A Juan le dio mucha pena ver al anciano tan cansado y fue corriendo hacia donde tenía la merienda, sacó parte de ella y volvió junto al pobre viejo.

-Esta es la merienda que me ha puesto mi madre; coma usted todo lo que quiera.

El anciano tomó el paquete y comió con gran apetito.

 

Después de comer, el anciano dio las gracias a Juan y luego habló así:

-Hace muchos años abandoné mi casa y mi familia; yo era pastor, como tú, y quise conocer otras tierras y otras gentes, así que me fui muy lejos.

-¿Y dónde se fue, señor?

-A las selvas de Brasil; me dijeron que hacía falta gente, colonos, y allí fui en busca de fortuna.

No me fueron muy bien las cosas; me hice rico pero al final lo perdí todo. Hasta que decidí volver a mi pueblo con mi familia. Pero hasta aquí he llegado pobre, cansado y hambriento.

Juan se quedó pensativo y luego dijo:

-¡Pobrecillo! Pero no se apure usted. Desde hoy y mientras esté aquí, vivirá en la choza de los pastores y yo le traeré la comida y le haré compañía.

El anciano, emocionado, exclamó:

-Eres un buen chico, pero ¿cómo podré pagarte lo que haces por mí?

-Muy fácil, me contará esas maravillosas aventuras, lo que ha visto viajando tanto. ¡Yo nunca he visto más que estos prados y mi rebaño!

-De acuerdo –contestó el anciano-. Te contaré cosas que jamás habrás imaginado.

 

A partir de aquel día el viejo contaba a Juan maravillosas aventuras en las que se mezclaban las correrías de los indígenas, las fieras salvajes, el clima y un montón de cosas más.

-¡Cuánto daría yo –decía Juan- por ver todas esas cosas que has visto tú!

El anciano se reía y miraba a Juan como si fuera su hijo. El cariño entre ambos había ido creciendo.

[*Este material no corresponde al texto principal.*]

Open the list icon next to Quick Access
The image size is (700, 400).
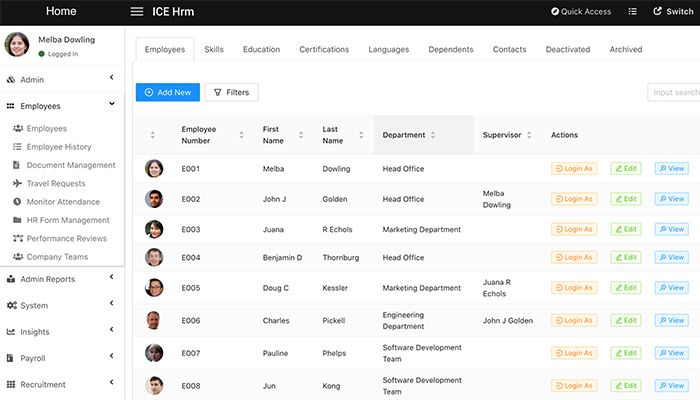tap(632, 12)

Un día, cuando Juan llegó con su rebaño, vio que el anciano no estaba en la puerta de la cabaña, esperándole, como hacía cada día. Juan se dijo:

-¡Qué raro! ¿Le ocurrirá algo a mi amigo?

Cuando entró en la cabaña vio al anciano tumbado en la cama, con los ojos cerrados y respirando con dificultad. Al abrir los ojos y ver a Juan, dijo con una voz muy débil:

-Hijo mío: has sido muy bueno conmigo; seguramente lo mejor que he tenido durante toda mi vida. Soy muy viejo y me parece que ha llegado mi última hora. ¿Cómo podré pagarte todo lo que has hecho por mí?

El pastorcillo, casi llorando contestó:

-No tienes que agradecerme nada. He sido feliz durante todo este tiempo gracias a tus historias y sobre todo a tu compañía. ¡Cuánto mundo he visto con la imaginación! ¡Cuántas cosas he aprendido con tus historias!

 

Pocos días después el anciano murió y como todo el pueblo estaba enterado de la amistad entre Juan y el forastero, su muerte fue muy sentida. Era como si hubiese muerto un amigo de todos.

Y Juan volvió a quedarse solo cuidando a sus ovejas. Pero desde entonces Juan había cambiado, ya no parecía el mismo.

-¡Qué raro está este chico! –decía su madre, viéndole salir cada mañana con el rebaño, camino de la montaña-. ¿Qué le puede ocurrir?

El padre siempre contestaba lo mismo:

-Es la edad; el chico está cambiando y se está haciendo un hombre.

-Lo raro –decía su madre- es que ahora le ha dado por escribir; todos los trozos de papel que encuentra y todos los cuadernos, los llena de cosas que le ocurren. ¿No será malo que escriba tanto?

El padre no decía nada pero también estaba muy preocupado con el cambio del pequeño Juan.

Pasaba el tiempo. Juan iba creciendo y el niño que era cuando conoció al anciano de la montaña  había desaparecido para convertir al muchacho en un mozo alto y fuerte. Sin embargo, su afición a escribir crecía cada día.